Farooq Adamu Kperogi (born 1973), is a Nigerian-American professor,[2] author, media scholar, newspaper columnist, blogger and activist. He was a reporter and news editor at many Nigerian newspapers including the Daily Trust, Daily Triumph and the now defunct New Nigerian.[2][3]
He is one of Nigeria's newspaper columnists whose views are quoted by former president.[8][9]
He is the author of Glocal English: The Changing Face and Forms of Nigerian English, published in 2015, as the 96th volume in series of Berkeley Insights in Linguistics and Semiotic.[10][11] He is also the author of Nigeria's Digital Diaspora Citizen Media, Democracy, and Participation (University of Rochester Press, 2020) which was awarded the "2021 CHOICE Outstanding Academic Title Winner".[12]

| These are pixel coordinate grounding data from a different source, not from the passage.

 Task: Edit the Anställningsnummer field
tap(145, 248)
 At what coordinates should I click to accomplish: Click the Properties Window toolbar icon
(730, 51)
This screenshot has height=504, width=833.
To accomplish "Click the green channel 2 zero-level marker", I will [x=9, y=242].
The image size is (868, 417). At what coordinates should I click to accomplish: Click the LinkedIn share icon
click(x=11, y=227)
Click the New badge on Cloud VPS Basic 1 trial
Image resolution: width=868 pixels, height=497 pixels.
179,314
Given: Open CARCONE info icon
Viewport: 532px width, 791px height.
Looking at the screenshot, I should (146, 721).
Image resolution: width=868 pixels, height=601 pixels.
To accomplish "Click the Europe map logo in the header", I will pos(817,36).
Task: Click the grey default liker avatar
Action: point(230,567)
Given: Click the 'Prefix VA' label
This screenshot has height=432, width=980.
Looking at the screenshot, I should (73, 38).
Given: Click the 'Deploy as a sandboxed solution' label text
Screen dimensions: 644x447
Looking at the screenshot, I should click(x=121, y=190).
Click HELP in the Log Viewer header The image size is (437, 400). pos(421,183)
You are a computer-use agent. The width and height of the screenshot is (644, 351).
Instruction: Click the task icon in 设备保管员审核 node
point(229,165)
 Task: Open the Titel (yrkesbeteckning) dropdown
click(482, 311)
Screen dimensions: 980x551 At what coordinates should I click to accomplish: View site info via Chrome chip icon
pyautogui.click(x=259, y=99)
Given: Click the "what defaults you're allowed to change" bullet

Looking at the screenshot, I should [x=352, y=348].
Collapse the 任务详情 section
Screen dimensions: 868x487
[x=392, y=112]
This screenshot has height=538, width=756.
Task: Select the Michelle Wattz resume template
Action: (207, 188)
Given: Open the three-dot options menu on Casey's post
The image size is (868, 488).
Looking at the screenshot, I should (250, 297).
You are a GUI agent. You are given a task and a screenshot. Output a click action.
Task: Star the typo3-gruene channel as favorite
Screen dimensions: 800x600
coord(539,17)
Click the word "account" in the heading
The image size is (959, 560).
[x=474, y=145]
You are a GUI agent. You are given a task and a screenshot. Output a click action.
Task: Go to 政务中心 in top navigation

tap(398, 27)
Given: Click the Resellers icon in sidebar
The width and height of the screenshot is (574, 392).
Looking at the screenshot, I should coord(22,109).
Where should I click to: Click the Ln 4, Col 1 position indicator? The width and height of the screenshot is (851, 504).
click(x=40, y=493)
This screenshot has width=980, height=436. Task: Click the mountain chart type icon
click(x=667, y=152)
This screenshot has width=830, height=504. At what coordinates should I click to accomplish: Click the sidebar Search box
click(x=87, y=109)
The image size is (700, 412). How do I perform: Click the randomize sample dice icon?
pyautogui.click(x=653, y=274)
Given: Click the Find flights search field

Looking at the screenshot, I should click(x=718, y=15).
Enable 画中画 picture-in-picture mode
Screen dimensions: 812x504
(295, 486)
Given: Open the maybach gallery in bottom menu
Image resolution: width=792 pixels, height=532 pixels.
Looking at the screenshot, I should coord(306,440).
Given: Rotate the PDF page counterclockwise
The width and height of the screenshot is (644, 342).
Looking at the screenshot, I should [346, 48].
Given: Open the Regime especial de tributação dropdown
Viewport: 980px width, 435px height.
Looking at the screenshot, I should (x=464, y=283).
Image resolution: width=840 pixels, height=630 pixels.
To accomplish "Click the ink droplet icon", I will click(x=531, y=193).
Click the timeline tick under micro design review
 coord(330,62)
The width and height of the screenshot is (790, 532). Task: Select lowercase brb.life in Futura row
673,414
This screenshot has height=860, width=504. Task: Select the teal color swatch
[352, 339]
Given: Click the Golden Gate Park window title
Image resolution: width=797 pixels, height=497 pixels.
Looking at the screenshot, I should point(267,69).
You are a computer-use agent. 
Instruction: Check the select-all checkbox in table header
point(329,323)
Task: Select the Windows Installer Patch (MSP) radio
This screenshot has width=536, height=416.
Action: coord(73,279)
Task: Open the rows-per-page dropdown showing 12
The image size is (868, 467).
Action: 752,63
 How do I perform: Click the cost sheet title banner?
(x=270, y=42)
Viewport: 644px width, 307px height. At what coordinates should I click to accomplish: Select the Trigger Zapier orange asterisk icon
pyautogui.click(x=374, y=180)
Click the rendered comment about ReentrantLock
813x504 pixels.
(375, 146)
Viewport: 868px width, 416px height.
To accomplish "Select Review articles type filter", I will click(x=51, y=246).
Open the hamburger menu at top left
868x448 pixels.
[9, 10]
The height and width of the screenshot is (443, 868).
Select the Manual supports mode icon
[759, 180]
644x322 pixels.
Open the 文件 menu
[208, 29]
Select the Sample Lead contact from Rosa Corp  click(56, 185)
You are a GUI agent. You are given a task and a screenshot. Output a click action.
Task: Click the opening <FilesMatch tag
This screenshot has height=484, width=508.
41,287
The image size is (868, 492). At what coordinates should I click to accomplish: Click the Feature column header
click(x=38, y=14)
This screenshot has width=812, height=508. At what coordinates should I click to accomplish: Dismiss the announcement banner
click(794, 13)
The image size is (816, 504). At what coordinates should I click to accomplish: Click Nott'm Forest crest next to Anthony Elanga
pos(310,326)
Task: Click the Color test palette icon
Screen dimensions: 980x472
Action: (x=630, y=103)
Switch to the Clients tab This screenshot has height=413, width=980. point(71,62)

After graduating from Bayero University, Kano, Kperogi started working as reporter with newspapers in Katsina and Kano before joining the Media Trust as correspondent for the now defunct Weekly Trust.[citation needed] He also worked for the now defunct federal government-owned paper, the New Nigerian, in the early 2000s. Kperogi began his academic career between 2000 and 2002 at Kaduna Polytechnic, where he taught journalism and mass communication.[citation needed] He also taught at Ahmadu Bello University, Zaria for a brief time in 2004.[6] Between 2002 and 2004, Kperogi worked in President Olusequn Obasanjo's administration as a presidential speechwriter and researcher. Kperogi writes two columns, "Politics of Grammar" and "Notes from Atlanta", for the Abuja-based Daily Trust weekend editions. Kperogi has written extensively about Nigerian English.[14]
Marital life
Farooq Kperogi is married to Maureen Erinne Kperogi with whom he has three daughters and one son.[15][16]
"Notes from Atlanta"
Kperogi's "Notes from Atlanta" political column in the Daily Trust was stopped in December 2018 under pressure from the president Muhammadu Buhari administration[17] which he has been critical of in his columns and social media posts.[18][19] In protest, he stopped his popular "Politics of Grammar" language column in the Daily Trust on Sunday, which he wrote for more than a decade.[20] He has faced death threats from supporters of the Nigerian government for his critical columns and social media updates.[21][19]
Kperogi's "Notes from Atlanta" column now appears every Saturday on the back page of the Nigerian Tribune,[22] and in Peoples Gazette, an online newspaper.[23]